Jeff Livesay never envisioned being in the marijuana business.
The Champaign CPA had worked with large agricultural clients with greenhouse crops for more than 20 years, but when medical marijuana became legal in Illinois in 2015 he began getting calls and referrals for financial statements, investor reports and other required financial documents for marijuana cultivators.
“I wasn’t sure I wanted to be in the industry. I didn’t see myself in the industry,” said the certified public accountant with Martin Hood LLC, “but due to a long due-diligence process what I found was those that were involved (in marijuana cultivation) were probably cleaner than most of the other clients I’ve had in the past 20 years because they know the eyes are upon them, that they need to be transparent, compliant.”
Livesay said stringent rules require quarterly reporting for the financial institutions taking pot cultivators’ deposits. He said the pot growers also do the quarterly reporting in preparation for the rules they expect to see coming down the pike.
“They are going above and beyond in the transparency,” Livesay said.
He said pot growers have had a big impact on his accounting firm, generating additional hires and the need for additional space.
Livesay said he sees other clients, such as manufacturing companies, suppliers and security companies, that have benefited tremendously from medical marijuana growers.
Illinois lawmakers are examining the potential legalization of marijuana for recreational use, following Colorado, Washington and other states that have legalized pot. Livesay was part of a recent panel looking at the potential impact that legalized marijuana could have on ancillary businesses in Illinois.
The industry is not without its hurdles, he said, most notably, the banking regulations and the stigma involved with growing pot.

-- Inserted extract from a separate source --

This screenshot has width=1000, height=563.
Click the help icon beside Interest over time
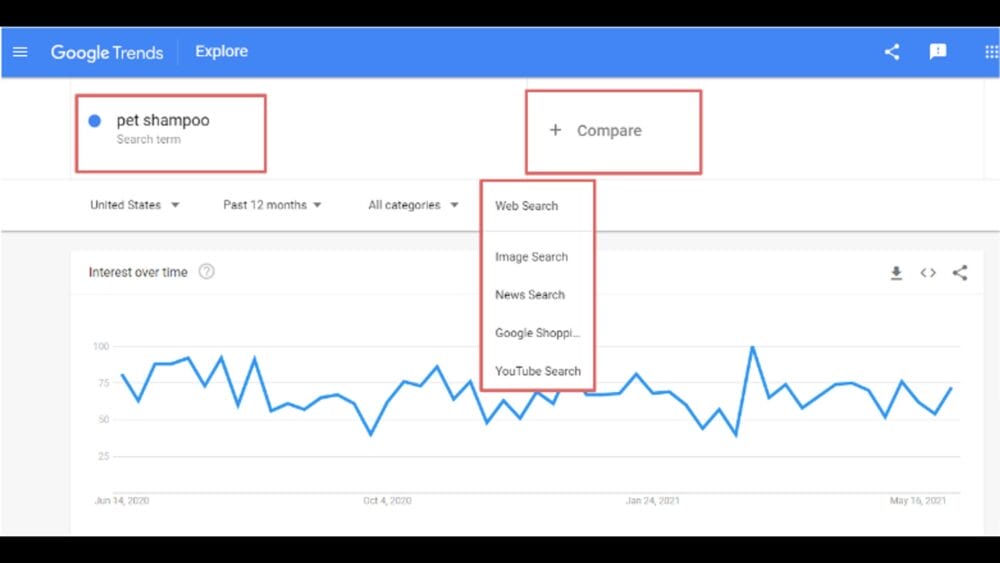click(x=207, y=272)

“The stigma — we got over that hurdle at our own firm with the due-diligence process,” Livesay said last month before a joint state House and Senate panel examining the economic impact of legalized marijuana. “Obviously, there is a lot of growth to be had in Illinois. You’ve got to be careful. With any new industry, there’s smart money and there’s not-so-smart money. … I’ve been extremely happy with my clients and they’re some of the cleanest ones I’ve worked with.”
Robert McCarthy said his family’s cryogenic gas distribution business in Elgin had concerns similar to Livesay about getting involved with medical marijuana suppliers.
“With it being a pilot program, we were not sure how stable the market was going to be,” the distribution manager for MacCarb Inc. said. “It was a large capital investment for us to make as a small family business and with the longevity of this we didn’t know if it was something we wanted to get into.”
Distributing gases like carbon dioxide, hydrogen and nitrogen, MacCarb would like more of a long-term commitment and reassurance from federal and state officials that the company is on the right track in making capital investments to serve pot cultivators, McCarthy said.
Also like Livesay, McCarthy said his company had concerns about its image possibly being tarnished if things did not go well with supplying marijuana growers with gases.
“Seeing the regulations applied to it and the professionalism handled by the operation we are dealing with, we felt comfortable engaging in it,” McCarthy noted. “We have not had one bad experience so far working with the cultivation center.”
He said the entire new market helped diversify MacCarb’s customer base. In speaking with peers in Colorado, McCarthy said, he has heard nothing but positives about working with marijuana growers.
Having more approved cultivation centers, should recreational use of marijuana be approved in Illinois, would mean that more higher-paying positions related to cryogenic gases would be available in the state, McCarthy said.
Elizabeth Ervin and Joline Rivera are two Chicago-area residents who, in November, launched “Kitchen Toke,” a magazine that focuses on using marijuana in food preparation.
“Kitchen Toke is the first magazine of its kind,” Ervin said. “It is the definitive resource for cooking with cannabis. When I say ‘cooking with cannabis,’ automatically I think people think ‘pot brownies, gummies, sugary treats,’ and what we are doing is we are presenting cannabis as a high-quality product that is able to be integrated into food in a more holistic way than just sweets.”
She said the idea for the quarterly magazine came from the word “cannabis” continuing to come up as she and Rivera talked with chefs for a restaurant industry publication they also produce. Ervin said there has been a migration of chefs over to the cannabis area for their creations for recreational, supper club-type dinners.
“There’s a new consumer emerging in the cannabis space. The age range is kind of widespread, 35 to 65 years old, and they are seeking out a higher level, a more-sophisticated experience with cannabis,” Ervin said.
Rivera said she is regularly approached by suburban moms intrigued with the magazine’s concept.
“I have been approached more by soccer moms at our children’s events — soccer, volleyball, basketball, you name it — in suburbs like Schaumburg, Bolingbrook, Downers Grove, Plainfield, than anyone in the city asking for the magazine.”
Rivera said right now content for the magazine is being produced by people in the states where marijuana is legal. She said those are jobs that could be handled by Illinois residents if pot were legalized in the state.